Saved data entries

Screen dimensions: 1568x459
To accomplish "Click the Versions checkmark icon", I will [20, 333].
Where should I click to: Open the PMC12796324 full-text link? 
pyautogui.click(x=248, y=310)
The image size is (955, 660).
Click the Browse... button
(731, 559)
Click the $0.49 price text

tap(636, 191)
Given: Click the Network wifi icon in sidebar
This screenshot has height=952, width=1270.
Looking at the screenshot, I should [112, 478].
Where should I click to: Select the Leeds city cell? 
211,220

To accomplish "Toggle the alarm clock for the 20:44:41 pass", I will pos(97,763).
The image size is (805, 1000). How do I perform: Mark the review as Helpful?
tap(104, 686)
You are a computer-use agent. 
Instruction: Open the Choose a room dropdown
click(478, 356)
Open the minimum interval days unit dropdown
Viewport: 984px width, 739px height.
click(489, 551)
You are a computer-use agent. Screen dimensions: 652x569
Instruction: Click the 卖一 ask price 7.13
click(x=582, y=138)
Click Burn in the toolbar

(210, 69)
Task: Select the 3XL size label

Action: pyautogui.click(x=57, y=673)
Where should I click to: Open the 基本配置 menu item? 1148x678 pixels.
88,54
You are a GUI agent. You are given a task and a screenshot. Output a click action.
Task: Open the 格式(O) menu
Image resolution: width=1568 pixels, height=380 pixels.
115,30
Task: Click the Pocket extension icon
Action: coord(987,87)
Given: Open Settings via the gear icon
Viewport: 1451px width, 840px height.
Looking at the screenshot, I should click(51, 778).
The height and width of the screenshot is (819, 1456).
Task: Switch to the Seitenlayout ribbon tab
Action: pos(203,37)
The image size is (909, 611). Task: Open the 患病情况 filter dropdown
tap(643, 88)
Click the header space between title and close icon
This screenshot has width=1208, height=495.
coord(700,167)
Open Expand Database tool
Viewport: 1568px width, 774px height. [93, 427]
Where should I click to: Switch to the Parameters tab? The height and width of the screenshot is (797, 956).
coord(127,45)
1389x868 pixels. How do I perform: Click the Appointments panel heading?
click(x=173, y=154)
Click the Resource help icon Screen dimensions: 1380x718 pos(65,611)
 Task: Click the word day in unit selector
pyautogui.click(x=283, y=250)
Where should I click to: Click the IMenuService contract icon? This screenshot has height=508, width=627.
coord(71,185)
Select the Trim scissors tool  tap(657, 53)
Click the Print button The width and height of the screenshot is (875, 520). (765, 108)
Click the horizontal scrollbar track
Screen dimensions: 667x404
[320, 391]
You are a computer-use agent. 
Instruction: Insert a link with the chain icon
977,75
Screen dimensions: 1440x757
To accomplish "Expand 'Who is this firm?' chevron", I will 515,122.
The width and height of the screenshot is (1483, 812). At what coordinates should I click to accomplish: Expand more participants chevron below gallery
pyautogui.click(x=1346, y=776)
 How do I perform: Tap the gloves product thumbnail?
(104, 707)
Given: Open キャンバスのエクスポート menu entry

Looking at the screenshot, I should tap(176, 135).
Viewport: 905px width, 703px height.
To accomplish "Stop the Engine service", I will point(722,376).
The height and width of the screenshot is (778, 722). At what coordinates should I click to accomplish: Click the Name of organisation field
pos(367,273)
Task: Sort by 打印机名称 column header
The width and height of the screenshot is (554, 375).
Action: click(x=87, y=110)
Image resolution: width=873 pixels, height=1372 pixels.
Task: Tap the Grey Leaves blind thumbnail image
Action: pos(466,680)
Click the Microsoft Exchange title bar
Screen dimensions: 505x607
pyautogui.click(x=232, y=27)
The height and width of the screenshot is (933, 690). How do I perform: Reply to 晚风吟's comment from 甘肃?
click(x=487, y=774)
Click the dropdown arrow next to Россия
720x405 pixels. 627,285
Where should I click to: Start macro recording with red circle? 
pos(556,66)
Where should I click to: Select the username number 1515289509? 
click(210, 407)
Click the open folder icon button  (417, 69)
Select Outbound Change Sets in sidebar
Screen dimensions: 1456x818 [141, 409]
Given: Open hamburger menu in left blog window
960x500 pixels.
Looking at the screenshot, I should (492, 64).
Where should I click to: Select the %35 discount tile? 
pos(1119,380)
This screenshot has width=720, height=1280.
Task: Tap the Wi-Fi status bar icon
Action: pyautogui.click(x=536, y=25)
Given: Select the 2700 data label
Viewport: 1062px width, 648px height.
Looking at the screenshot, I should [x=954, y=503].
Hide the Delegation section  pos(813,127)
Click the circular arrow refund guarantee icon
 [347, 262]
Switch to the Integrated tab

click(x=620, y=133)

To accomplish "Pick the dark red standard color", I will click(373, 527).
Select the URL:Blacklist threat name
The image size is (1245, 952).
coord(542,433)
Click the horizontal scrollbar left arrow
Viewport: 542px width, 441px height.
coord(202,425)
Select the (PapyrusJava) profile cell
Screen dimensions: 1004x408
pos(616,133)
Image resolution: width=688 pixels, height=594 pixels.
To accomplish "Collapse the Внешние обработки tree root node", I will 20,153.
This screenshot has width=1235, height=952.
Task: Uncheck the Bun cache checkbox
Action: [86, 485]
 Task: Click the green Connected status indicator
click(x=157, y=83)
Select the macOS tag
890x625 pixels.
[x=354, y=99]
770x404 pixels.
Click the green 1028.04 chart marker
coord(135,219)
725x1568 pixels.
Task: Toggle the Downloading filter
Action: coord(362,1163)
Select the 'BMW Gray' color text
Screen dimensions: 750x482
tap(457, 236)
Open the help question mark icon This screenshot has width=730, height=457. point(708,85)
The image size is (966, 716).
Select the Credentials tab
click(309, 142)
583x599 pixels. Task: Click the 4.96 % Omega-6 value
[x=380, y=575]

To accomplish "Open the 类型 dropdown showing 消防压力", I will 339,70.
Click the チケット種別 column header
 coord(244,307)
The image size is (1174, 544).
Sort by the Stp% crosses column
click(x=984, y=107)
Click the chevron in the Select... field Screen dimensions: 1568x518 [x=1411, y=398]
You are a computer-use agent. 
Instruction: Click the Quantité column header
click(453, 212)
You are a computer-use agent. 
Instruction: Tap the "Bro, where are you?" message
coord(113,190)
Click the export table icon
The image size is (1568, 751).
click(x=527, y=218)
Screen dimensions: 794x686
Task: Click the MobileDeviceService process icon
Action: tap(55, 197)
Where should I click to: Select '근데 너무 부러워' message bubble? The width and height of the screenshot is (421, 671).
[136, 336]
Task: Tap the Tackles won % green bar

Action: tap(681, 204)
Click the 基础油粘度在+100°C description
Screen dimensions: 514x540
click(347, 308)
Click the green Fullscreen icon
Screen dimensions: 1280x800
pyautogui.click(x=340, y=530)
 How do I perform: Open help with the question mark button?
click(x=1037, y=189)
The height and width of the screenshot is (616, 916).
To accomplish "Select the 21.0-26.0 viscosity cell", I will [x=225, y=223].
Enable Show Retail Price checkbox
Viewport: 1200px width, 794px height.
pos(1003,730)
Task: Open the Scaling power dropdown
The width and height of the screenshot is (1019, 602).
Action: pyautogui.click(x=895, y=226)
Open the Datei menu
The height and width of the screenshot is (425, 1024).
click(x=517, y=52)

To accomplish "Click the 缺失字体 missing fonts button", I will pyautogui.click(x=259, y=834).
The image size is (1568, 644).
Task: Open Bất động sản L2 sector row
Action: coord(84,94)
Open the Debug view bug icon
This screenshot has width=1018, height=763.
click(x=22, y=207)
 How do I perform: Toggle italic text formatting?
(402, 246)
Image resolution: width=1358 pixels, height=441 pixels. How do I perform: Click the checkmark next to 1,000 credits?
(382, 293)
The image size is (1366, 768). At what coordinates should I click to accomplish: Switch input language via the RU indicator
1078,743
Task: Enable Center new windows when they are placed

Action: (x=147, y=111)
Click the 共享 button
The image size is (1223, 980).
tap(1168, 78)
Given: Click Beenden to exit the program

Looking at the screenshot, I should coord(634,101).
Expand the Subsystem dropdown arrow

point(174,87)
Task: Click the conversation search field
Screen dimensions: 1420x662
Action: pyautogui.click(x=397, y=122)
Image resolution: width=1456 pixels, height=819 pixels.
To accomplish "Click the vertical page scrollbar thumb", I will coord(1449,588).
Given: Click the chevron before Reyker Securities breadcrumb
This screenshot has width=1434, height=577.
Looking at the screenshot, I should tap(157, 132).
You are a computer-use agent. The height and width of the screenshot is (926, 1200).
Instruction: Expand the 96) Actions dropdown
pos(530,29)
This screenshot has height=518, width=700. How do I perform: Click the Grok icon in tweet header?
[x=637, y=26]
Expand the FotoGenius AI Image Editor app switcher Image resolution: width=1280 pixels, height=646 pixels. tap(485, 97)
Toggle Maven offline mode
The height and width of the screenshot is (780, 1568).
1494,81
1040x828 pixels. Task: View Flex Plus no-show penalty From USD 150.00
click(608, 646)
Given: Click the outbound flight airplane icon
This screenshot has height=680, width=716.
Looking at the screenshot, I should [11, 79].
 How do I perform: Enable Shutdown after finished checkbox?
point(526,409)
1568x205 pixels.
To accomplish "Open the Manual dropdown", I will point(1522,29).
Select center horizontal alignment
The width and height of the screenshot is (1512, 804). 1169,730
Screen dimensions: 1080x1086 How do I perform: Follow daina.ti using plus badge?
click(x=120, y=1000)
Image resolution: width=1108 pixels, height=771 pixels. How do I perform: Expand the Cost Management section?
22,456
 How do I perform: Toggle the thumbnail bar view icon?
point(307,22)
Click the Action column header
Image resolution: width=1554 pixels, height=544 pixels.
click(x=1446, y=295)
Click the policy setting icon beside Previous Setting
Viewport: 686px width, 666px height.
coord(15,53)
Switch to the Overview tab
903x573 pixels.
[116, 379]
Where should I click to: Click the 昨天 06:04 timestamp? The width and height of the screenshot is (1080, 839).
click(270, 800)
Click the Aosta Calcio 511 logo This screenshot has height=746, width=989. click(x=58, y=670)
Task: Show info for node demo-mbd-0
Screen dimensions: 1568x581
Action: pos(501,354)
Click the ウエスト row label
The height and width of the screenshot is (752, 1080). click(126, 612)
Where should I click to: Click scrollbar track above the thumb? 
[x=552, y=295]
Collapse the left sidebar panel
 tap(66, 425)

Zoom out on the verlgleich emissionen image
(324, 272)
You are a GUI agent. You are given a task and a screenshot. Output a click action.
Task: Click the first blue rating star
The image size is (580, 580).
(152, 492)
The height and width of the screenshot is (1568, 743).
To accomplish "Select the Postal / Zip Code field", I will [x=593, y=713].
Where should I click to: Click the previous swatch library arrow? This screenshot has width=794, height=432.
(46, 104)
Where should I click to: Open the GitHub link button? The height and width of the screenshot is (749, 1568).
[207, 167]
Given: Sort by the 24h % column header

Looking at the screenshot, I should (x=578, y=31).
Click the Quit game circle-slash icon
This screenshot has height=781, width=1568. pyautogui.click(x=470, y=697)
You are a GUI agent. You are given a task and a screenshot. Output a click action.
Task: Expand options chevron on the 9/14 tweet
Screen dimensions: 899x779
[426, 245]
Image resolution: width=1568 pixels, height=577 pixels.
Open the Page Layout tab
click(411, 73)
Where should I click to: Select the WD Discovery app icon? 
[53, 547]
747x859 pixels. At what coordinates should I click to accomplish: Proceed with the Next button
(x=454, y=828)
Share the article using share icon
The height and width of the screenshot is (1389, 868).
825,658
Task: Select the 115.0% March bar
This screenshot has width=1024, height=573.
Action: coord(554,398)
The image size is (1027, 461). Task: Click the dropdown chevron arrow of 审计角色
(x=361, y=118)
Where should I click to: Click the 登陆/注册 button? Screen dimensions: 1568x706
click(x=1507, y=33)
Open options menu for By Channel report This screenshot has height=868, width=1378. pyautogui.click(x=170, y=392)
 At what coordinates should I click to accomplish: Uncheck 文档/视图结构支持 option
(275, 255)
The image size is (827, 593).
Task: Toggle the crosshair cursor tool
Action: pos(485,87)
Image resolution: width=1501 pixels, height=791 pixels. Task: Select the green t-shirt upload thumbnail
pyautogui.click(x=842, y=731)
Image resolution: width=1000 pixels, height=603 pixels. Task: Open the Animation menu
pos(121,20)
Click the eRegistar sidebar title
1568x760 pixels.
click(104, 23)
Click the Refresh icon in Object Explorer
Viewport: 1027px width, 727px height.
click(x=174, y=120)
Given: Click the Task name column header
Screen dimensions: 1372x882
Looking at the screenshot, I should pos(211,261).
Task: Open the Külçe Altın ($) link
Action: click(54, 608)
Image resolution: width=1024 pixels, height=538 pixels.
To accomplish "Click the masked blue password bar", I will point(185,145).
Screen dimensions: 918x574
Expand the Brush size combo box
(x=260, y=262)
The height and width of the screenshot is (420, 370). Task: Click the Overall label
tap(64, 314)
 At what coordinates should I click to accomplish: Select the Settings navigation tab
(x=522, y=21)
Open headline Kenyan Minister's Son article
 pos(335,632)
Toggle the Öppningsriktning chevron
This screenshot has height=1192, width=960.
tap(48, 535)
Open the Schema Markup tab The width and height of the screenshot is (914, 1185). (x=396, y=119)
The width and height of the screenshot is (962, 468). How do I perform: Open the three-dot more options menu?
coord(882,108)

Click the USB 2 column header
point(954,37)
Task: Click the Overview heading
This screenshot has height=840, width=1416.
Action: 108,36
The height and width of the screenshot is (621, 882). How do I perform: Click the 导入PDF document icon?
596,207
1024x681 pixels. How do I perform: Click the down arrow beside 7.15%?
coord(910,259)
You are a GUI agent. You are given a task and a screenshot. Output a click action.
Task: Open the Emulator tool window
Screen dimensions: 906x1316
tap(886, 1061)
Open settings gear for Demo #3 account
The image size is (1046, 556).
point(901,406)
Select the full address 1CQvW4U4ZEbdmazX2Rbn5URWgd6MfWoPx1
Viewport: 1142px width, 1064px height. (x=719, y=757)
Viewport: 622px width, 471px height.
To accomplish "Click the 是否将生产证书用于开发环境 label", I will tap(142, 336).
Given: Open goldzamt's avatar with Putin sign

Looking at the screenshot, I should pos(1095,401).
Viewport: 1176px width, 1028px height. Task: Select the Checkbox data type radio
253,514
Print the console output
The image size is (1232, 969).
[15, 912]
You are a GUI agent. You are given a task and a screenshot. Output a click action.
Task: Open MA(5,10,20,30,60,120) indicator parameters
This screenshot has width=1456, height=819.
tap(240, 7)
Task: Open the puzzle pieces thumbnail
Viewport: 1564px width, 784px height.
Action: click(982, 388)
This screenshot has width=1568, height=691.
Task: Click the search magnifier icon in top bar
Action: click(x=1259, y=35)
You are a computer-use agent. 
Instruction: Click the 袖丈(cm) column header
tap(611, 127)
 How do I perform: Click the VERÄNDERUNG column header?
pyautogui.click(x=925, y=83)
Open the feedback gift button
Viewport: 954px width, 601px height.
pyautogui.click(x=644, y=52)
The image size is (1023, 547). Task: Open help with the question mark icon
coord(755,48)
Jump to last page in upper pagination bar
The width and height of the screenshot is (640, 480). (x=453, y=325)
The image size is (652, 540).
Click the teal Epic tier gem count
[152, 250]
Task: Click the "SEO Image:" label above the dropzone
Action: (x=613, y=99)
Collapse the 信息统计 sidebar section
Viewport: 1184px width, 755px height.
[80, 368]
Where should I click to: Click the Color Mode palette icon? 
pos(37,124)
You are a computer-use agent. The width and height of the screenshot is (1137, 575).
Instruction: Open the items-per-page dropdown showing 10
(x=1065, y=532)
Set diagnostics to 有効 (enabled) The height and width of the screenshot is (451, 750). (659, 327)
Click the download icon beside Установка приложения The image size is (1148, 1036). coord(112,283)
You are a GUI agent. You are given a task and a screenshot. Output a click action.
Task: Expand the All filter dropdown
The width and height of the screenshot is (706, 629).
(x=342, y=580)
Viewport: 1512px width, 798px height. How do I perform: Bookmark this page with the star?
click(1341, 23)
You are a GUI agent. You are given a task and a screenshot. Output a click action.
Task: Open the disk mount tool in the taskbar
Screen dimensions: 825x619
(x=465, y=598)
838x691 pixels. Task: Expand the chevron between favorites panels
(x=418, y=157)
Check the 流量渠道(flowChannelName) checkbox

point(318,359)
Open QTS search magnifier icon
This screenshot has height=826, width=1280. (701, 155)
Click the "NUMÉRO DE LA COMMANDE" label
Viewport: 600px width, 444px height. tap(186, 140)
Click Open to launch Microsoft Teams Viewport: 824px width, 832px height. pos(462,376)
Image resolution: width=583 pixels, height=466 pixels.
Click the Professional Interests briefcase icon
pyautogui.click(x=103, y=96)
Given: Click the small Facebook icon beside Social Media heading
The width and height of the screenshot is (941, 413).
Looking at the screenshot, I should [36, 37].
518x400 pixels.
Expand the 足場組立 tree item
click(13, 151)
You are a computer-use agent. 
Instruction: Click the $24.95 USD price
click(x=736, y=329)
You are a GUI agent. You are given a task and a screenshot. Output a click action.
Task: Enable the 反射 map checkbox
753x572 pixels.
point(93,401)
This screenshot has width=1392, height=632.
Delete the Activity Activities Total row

§ **Your task**: All lines with the word "Overview" are needed; pull them from the entries and copy each.

§ **Result of this exercise**:
Switch to the Overview tab
Task: Click the Overview heading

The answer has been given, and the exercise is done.